Samsung grabbed the top position with 21 percent market share while Huawei, with 17 percent share was at the second spot and Apple settled at the third spot with 12 percent share in the global smartphone market in Q1 2019, according to Counterpoint Research.
Google Pixel, on the other hand, has a minuscule global market share despite arriving on the scene in 2016.
The mid-tier Pixel 3a and 3aXL, which cost Rs 39,999 and Rs 44,999 respectively, are now being seen as Google’s attempt to revive dwindling sales numbers.
According to Counterpoint, the Internet giant’s channel strategy stunted the growth of Pixel 3 and Pixel 3XL.
“While one could always debate about the Pixel 3 price upgrade as compared to its Pixel 2 series ($150 more) vis-a-vis spec upgrade, it was the channel strategy which constrained the growth of Pixel 3,” Karn Chauhan, Research Analyst at Counterpoint Research, told IANS.

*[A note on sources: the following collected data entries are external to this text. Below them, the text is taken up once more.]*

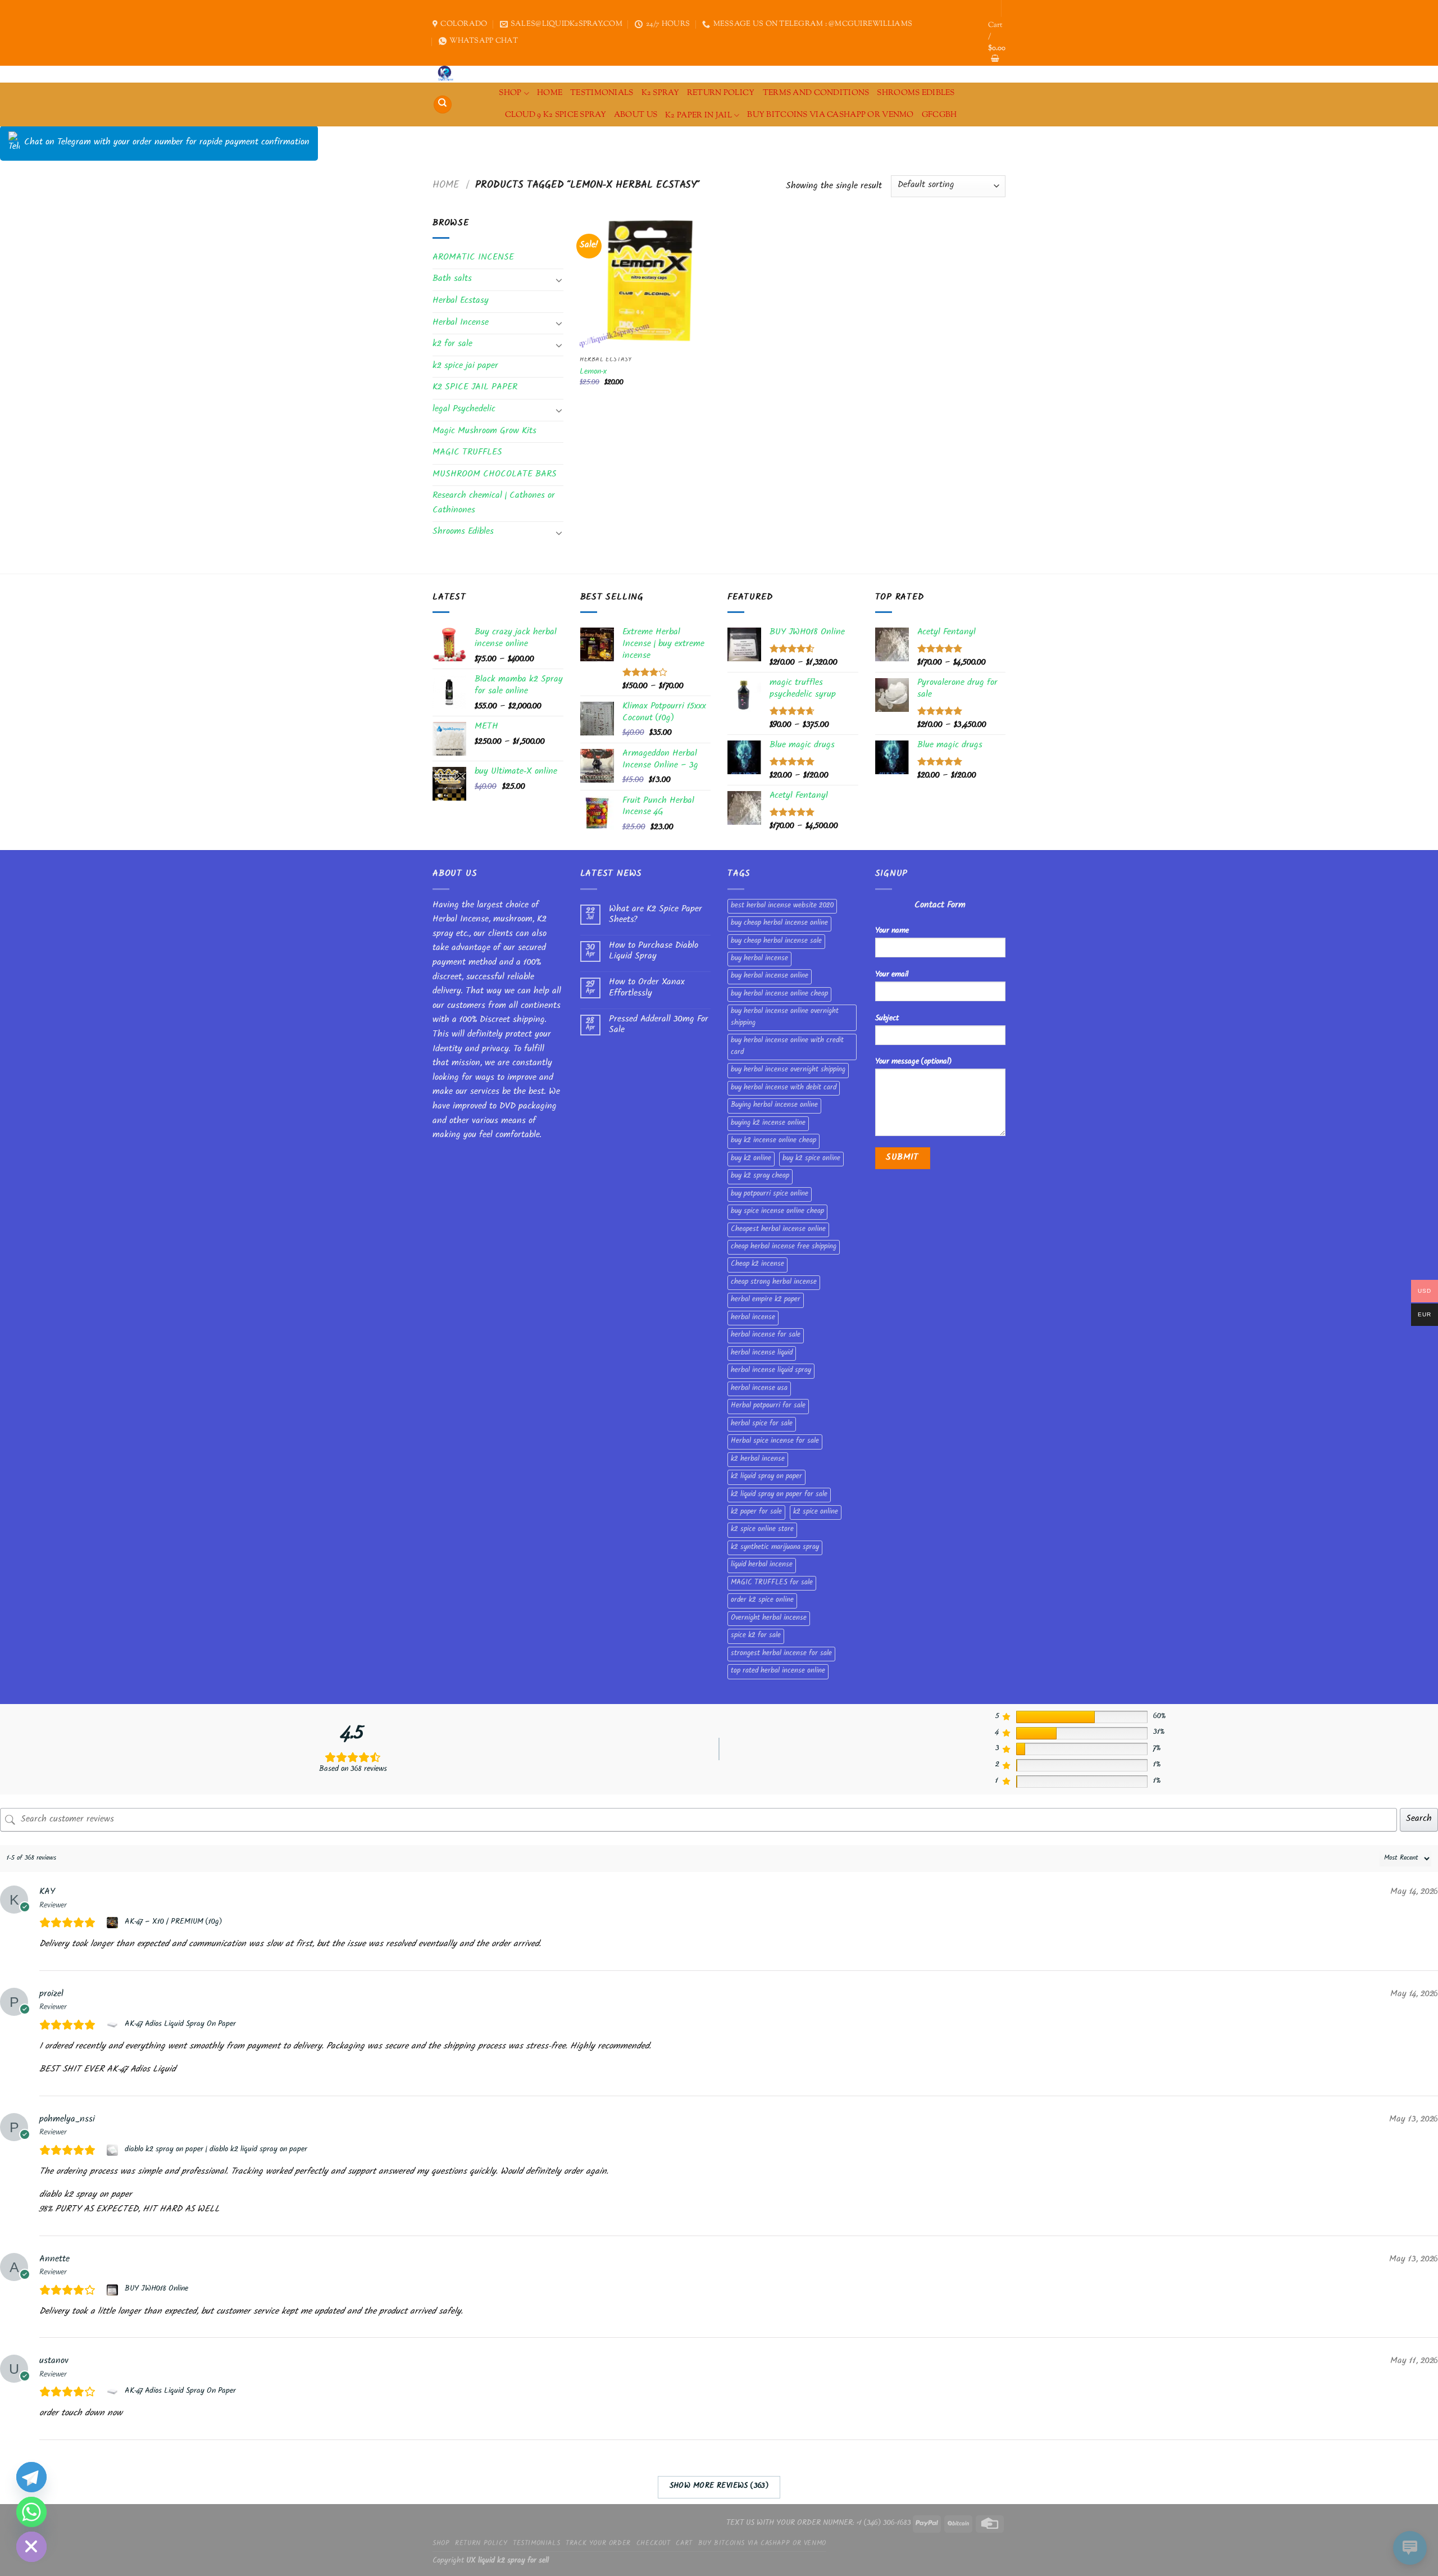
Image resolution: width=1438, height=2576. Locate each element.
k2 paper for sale (756, 1512)
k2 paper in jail (698, 115)
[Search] (443, 105)
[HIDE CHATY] (31, 2547)
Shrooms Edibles (915, 93)
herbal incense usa (759, 1389)
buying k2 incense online (768, 1124)
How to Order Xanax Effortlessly (647, 988)
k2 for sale (452, 344)
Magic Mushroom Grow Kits (484, 431)
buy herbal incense (759, 959)
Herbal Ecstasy (461, 301)
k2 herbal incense (758, 1460)
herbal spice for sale (762, 1424)
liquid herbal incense (762, 1565)
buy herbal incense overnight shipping (788, 1070)
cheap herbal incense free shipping (783, 1247)
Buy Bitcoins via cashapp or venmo (830, 115)
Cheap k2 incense (757, 1265)
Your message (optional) (913, 1062)
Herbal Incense (461, 323)
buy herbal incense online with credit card (787, 1046)
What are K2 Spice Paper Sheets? (655, 915)
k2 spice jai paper (465, 366)
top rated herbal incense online (778, 1671)
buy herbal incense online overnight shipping (785, 1017)
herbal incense (753, 1318)
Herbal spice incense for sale (775, 1442)
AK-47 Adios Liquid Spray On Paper (180, 2024)
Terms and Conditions (816, 93)
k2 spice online (815, 1512)
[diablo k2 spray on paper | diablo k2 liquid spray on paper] (114, 2150)
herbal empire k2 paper (765, 1300)
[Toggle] (558, 280)
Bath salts (452, 279)
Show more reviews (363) (719, 2486)
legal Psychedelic (464, 409)
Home (446, 186)
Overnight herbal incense (769, 1619)
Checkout (653, 2544)
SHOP (510, 93)
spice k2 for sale (756, 1636)
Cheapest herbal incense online (778, 1230)
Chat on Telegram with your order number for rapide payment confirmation (167, 143)
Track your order (598, 2544)
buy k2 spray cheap (760, 1176)
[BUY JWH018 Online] (114, 2290)
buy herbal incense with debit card (783, 1088)
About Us (635, 115)
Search (1419, 1819)
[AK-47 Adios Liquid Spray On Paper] (114, 2024)
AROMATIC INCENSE (473, 258)
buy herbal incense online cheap (779, 994)
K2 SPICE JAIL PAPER (475, 387)
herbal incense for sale (765, 1335)
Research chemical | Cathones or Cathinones (494, 503)
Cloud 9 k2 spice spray (555, 115)
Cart (684, 2544)
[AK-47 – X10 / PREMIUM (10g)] (114, 1922)
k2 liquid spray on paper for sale (779, 1495)
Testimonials (601, 93)
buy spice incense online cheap (777, 1212)
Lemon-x (593, 372)
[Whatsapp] (31, 2512)
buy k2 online (751, 1159)
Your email (891, 975)
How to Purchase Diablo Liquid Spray (653, 951)
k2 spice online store (762, 1530)
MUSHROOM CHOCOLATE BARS (495, 475)
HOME (549, 93)
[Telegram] (31, 2477)
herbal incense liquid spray (771, 1371)
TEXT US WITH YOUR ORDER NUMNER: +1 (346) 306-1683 (818, 2523)
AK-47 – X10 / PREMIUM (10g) (173, 1922)
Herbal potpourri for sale (768, 1406)
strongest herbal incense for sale (781, 1654)
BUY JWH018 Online (156, 2289)
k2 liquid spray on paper (766, 1477)
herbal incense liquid (762, 1353)
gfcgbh (939, 115)
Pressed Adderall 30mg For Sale (658, 1025)
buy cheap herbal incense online (779, 924)
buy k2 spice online (811, 1159)
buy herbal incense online (769, 976)
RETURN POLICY (721, 93)
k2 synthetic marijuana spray (775, 1548)
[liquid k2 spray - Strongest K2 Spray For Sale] (448, 74)
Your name (892, 931)
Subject (887, 1019)
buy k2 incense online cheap (773, 1141)
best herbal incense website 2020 (782, 906)
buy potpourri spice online (769, 1194)
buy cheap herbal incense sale (776, 942)
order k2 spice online (762, 1601)
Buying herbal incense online (774, 1106)
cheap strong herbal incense (774, 1283)
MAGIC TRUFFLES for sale (772, 1583)
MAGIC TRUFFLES (467, 453)
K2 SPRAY (660, 93)
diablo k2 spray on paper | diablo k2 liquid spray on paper (216, 2150)
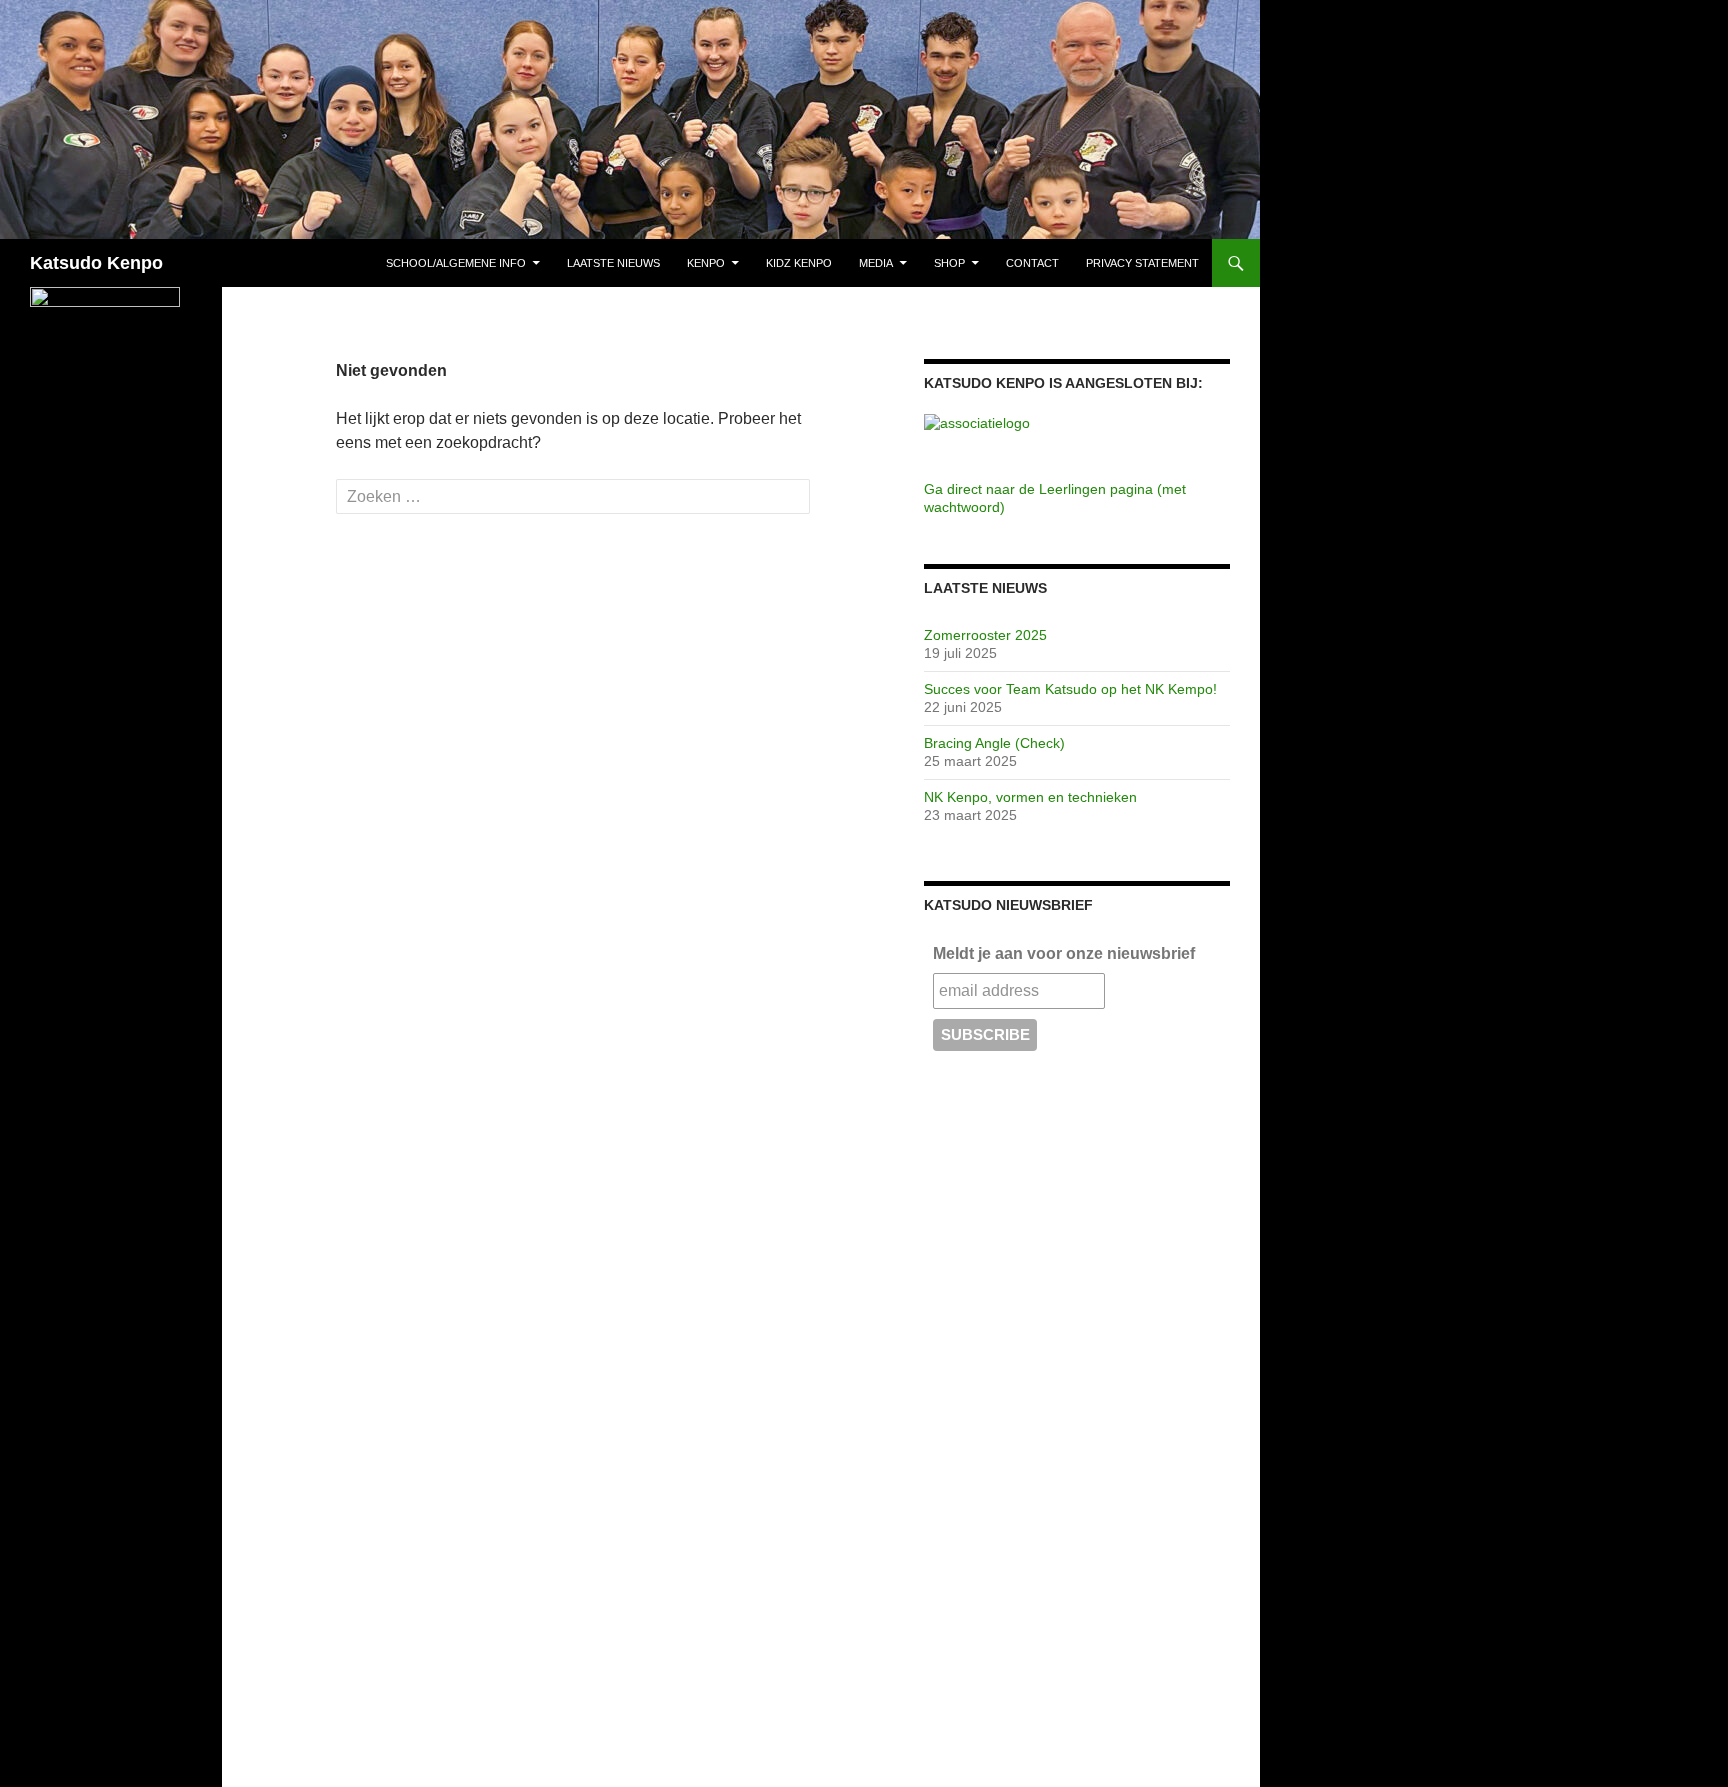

The tech giant, earlier in April, admitted that it sold fewer Pixel phones owing to industry-wide pressure on high-end smartphones.
“Hardware results reflect lower year-on-year sales of Pixel, reflecting in part heavy promotional activity industry-wide given some of the recent pressures in the premium smartphone market,” Ruth Porat, Alphabet, and Google CFO had said in April.
However, according to Chauhan, Google has a chance to start things from scratch in some of the emerging countries like India where the premium market is growing fast.
“This can help Google to lock in some first-time users who are looking for premium features at affordable prices — eventually competing in the OnePlus segment,” Chauhan told IANS.
But it is not easy in India — the world’s second largest smartphone market with — budget-conscious buyers.
“For Google, the new Pixels posted a good opportunity to bring its famed camera prowess into the mid-range segment.
“Unfortunately, the mid-range smartphone segment in India is very competitive, with many Chinese brands offering much better value propositions, including flagship grade specs at competitive prices,” Prabhu Ram, Head, Industry Intelligence Group (IIG), CMR, told IANS.
For Google, the new strategy is in a way emulating the Nexus path and may unfold well in other mature markets, and not in the hyper-competitive India market.
“I do not anticipate Google to ramp-up much volumes in India from its low market base,” noted Ram.
While Apple and Samsung flagships are available in more countries than Google, the reach of the Pixel series was limited to only handful of countries to target a potential user base that was looking to buy something different.
Lack of availability on retail shelves was a challenge for Google too.
“For example, in the US, it was limited to carrier Verizon,” Chauhan said.
In India, South Korean major Samsung regained the top spot in the premium segment in the first quarter of 2019, after losing three quarters in a row to Chinese handset maker OnePlus, according to Counterpoint Research.
The road ahead for Google in India is not easy as OnePlus and other Chinese handset makers are very strong in the segment Pixel 3a and 3aXL have entered, say experts.